India, which imports a large part of its oil needs, is particularly vulnerable to rising crude. Higher oil prices can push up inflation, weaken the rupee and hit corporate margins, putting pressure across sectors.
The latest escalation in the Middle East after Israel struck a key LNG facility in Iran has amplified these concerns, with investors worried that crude could remain elevated if tensions persist.
HDFC BANK ADDS TO MARKET NERVES
Banking stocks led the decline, with HDFC Bank emerging as a key drag on the indices.
The stock fell over 5% to around Rs 800 after part-time chairman Atanu Chakraborty resigned, citing “certain happenings and practices” within the bank that were “not in congruence with my personal values and ethics”.
The sharper fall in HDFC Bank compared to peers indicates a mix of stock-specific pressure and broader market weakness, adding to the overall negative sentiment.
Other banking stocks such as Axis Bank, ICICI Bank and State Bank of India also traded lower, weighing on benchmark indices.
BROAD-BASED SELL-OFF ACROSS SECTORS
The weakness was visible across the market, pointing to a broad-based sell-off rather than a sector-specific move.
Larsen and Toubro dropped over 3%, while Bajaj Finance and Shriram Finance saw sharp declines. IT stocks such as Infosys, TCS and Wipro remained under pressure amid weak global cues.
Aviation stock IndiGo fell over 3% as rising fuel costs threaten margins, highlighting the immediate impact of higher crude prices. Even defensive names such as ITC and Hindustan Unilever traded lower, though declines were relatively limited.
Coal India was among the few stocks showing resilience, supported by higher energy prices.
MARKETS MAY STAY VOLATILE
VK Vijayakumar, Chief Investment Strategist at Geojit Investments, said the uncertainty around the conflict has intensified following the latest developments, pushing Brent crude to $111 per barrel.

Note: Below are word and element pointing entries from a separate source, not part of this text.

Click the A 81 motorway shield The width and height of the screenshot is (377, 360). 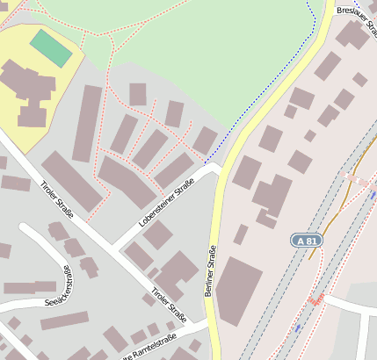point(305,239)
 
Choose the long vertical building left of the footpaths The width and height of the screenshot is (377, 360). point(87,123)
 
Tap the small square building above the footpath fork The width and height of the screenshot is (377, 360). point(138,94)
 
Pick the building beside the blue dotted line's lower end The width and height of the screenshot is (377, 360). point(205,140)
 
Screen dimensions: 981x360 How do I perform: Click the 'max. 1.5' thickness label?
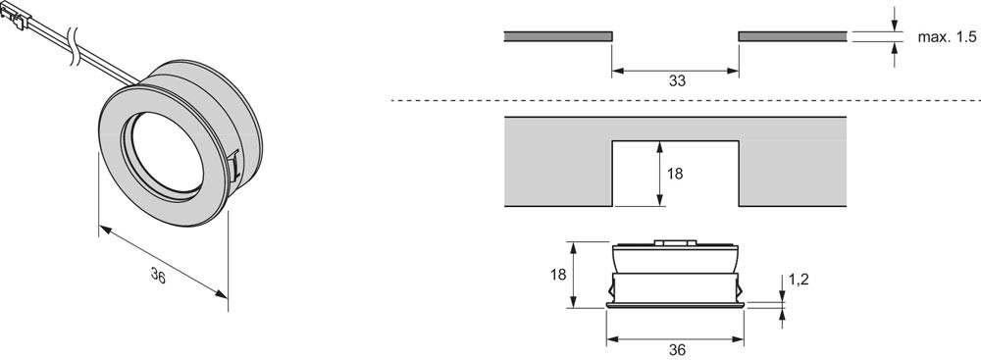947,37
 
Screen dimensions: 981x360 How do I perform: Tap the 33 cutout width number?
677,80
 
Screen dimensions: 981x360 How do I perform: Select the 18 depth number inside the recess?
675,174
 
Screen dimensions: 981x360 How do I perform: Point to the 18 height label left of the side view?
559,275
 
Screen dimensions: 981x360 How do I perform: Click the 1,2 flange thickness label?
799,280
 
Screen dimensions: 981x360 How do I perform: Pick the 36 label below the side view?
677,350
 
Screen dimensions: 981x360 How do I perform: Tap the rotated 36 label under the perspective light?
158,276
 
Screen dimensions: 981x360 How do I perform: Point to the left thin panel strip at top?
558,36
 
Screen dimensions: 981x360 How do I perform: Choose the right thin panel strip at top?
793,36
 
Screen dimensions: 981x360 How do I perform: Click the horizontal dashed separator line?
686,100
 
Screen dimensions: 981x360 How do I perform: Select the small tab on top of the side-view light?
675,242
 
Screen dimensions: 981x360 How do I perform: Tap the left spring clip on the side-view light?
610,289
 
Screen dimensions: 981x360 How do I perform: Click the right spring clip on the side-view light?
740,289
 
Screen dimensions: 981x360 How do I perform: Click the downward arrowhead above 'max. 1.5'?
895,26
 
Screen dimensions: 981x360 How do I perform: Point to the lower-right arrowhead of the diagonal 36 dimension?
222,294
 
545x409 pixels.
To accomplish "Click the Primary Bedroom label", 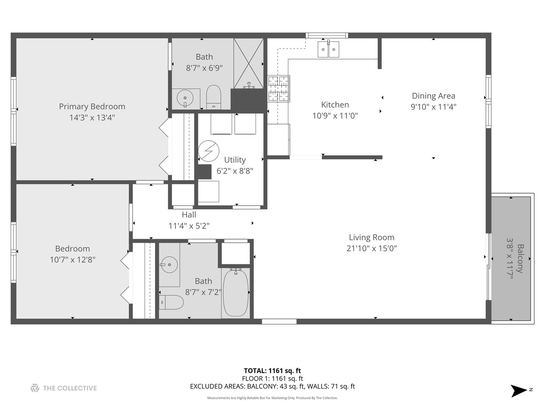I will click(x=92, y=106).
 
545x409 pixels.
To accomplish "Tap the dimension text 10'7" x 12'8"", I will click(x=72, y=260).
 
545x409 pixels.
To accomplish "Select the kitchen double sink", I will click(x=328, y=49).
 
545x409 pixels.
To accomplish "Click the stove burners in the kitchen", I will click(x=279, y=89).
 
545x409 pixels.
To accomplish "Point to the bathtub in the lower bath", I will click(x=235, y=293).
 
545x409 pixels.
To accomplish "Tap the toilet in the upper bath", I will click(x=213, y=97).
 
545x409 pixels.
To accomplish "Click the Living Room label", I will click(x=371, y=237).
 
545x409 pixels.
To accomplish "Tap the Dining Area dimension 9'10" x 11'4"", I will click(x=433, y=107).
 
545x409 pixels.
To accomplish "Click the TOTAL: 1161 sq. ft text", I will click(x=272, y=371).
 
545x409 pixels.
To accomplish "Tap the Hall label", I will click(x=189, y=215).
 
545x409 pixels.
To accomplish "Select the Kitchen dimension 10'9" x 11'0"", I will click(x=335, y=116).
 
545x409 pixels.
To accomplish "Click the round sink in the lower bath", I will click(x=169, y=265).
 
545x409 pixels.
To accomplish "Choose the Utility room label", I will click(x=235, y=160).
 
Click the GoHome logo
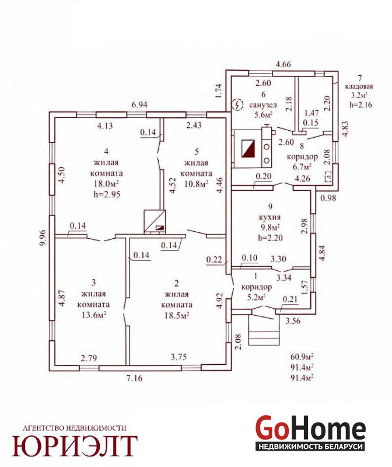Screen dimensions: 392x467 click(310, 433)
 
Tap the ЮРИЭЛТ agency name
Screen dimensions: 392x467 click(75, 446)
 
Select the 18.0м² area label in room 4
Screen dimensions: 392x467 click(107, 184)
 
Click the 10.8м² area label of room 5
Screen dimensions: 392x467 click(196, 184)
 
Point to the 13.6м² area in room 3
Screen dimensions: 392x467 click(94, 315)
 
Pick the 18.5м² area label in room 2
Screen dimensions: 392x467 click(177, 315)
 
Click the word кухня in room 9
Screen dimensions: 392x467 click(270, 217)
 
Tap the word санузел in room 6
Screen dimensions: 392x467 click(263, 105)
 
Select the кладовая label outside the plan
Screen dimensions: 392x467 click(359, 86)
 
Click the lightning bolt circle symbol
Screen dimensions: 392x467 click(237, 104)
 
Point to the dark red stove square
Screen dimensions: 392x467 click(248, 149)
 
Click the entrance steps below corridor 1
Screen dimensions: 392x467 click(264, 330)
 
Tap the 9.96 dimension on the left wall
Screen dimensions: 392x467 click(43, 238)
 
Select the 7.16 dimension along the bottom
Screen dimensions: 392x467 click(135, 378)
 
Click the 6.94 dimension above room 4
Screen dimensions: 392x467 click(139, 105)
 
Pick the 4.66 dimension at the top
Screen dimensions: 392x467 click(283, 64)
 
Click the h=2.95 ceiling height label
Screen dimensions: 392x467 click(107, 194)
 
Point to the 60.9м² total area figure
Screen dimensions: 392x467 click(302, 357)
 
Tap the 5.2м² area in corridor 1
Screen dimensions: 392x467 click(256, 297)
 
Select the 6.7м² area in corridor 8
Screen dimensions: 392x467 click(302, 167)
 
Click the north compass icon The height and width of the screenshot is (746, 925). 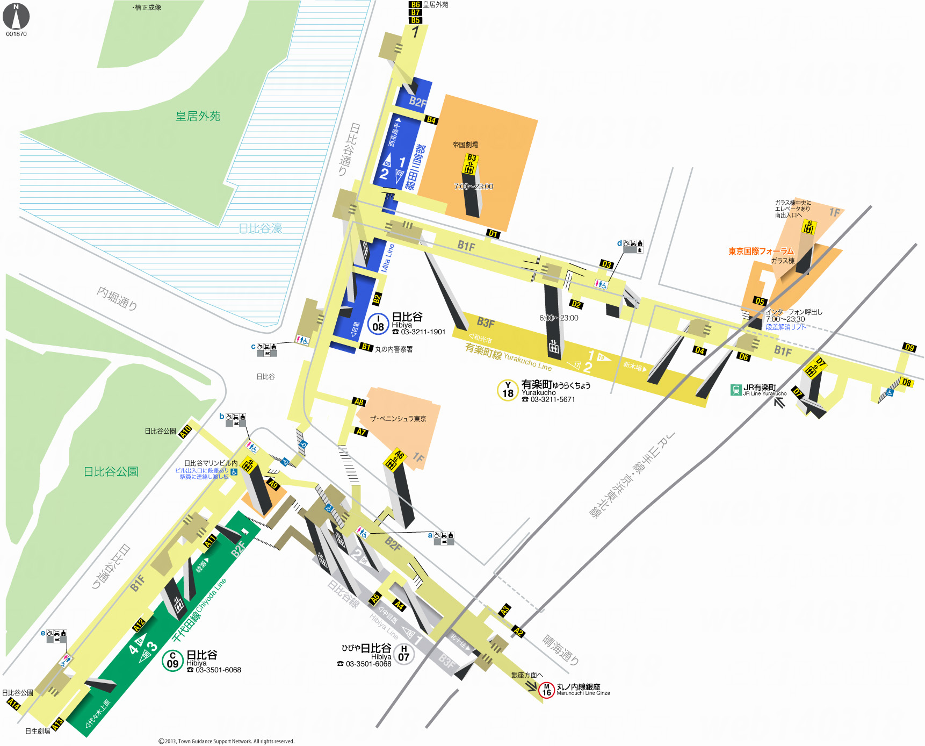coord(16,17)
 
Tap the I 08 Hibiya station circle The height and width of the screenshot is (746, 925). coord(378,324)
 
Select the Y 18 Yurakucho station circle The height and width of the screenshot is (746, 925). coord(508,390)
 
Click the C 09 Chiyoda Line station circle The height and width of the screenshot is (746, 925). coord(172,661)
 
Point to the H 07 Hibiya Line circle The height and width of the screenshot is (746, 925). coord(404,654)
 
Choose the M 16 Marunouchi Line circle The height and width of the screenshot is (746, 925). coord(546,690)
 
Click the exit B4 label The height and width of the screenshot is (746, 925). coord(431,120)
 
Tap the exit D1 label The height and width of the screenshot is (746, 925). coord(493,233)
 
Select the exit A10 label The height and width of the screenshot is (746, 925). coord(185,432)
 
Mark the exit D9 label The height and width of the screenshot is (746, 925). coord(909,347)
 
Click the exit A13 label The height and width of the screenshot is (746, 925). coord(57,723)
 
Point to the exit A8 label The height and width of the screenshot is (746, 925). coord(359,401)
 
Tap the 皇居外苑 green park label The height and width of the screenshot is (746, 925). coord(198,116)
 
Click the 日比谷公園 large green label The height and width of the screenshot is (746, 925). coord(111,471)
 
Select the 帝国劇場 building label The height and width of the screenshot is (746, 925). coord(465,145)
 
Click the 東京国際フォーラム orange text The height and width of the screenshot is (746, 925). coord(761,251)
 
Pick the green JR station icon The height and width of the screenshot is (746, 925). coord(736,390)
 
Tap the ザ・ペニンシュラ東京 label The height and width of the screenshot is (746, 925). coord(398,419)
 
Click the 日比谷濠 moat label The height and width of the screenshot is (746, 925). coord(261,228)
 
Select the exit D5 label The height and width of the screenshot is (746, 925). coord(760,301)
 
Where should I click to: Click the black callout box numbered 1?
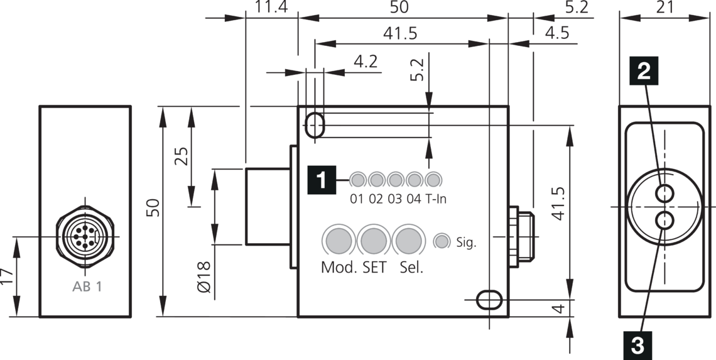(x=321, y=180)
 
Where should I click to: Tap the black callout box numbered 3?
(x=637, y=344)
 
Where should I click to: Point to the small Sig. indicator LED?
(x=442, y=241)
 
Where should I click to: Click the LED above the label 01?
(x=357, y=180)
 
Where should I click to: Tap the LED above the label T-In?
(x=433, y=180)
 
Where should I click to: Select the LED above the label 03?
(x=395, y=180)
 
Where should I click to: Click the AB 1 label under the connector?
(x=87, y=287)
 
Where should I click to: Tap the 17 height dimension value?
(x=7, y=276)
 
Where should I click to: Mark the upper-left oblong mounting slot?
(x=315, y=125)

“This is bad news for oil and gas importers like India. If Brent remains above $110 for an extended period, it will have negative implications for India’s macroeconomic indicators, including GDP growth and corporate earnings,” he said.
He added that markets are likely to remain volatile in response to developments on the war front and movements in crude prices, and the recent recovery could be wiped out if tensions escalate further. However, he noted that a sudden de-escalation cannot be ruled out, which could lead to a sharp correction in crude prices and provide relief to markets.
Global cues have added to the cautious sentiment. The US Federal Reserve has kept interest rates unchanged while signalling a cautious stance, keeping global liquidity tight and reducing the appeal of emerging markets like India.
Fund manager Nachiketa Sawrikar said rising inflation pressures and signs of a softening labour market in the US complicate the outlook for monetary easing. Elevated oil prices, combined with a strong dollar, are already exerting pressure on emerging markets.
Foreign institutional investors are believed to be trimming positions amid the uncertainty, leading to sharp declines in Indian equities. The recent rally in domestic markets now appears to have been fragile and sentiment-driven.
WHAT INVESTORS SHOULD WATCH?
Going ahead, the trajectory of crude oil prices and developments in the Middle East will remain the biggest triggers for the market.
If tensions persist and crude stays elevated, markets could remain under pressure. However, any signs of de-escalation could trigger a sharp rebound, given the current fall is largely driven by global cues and sentiment.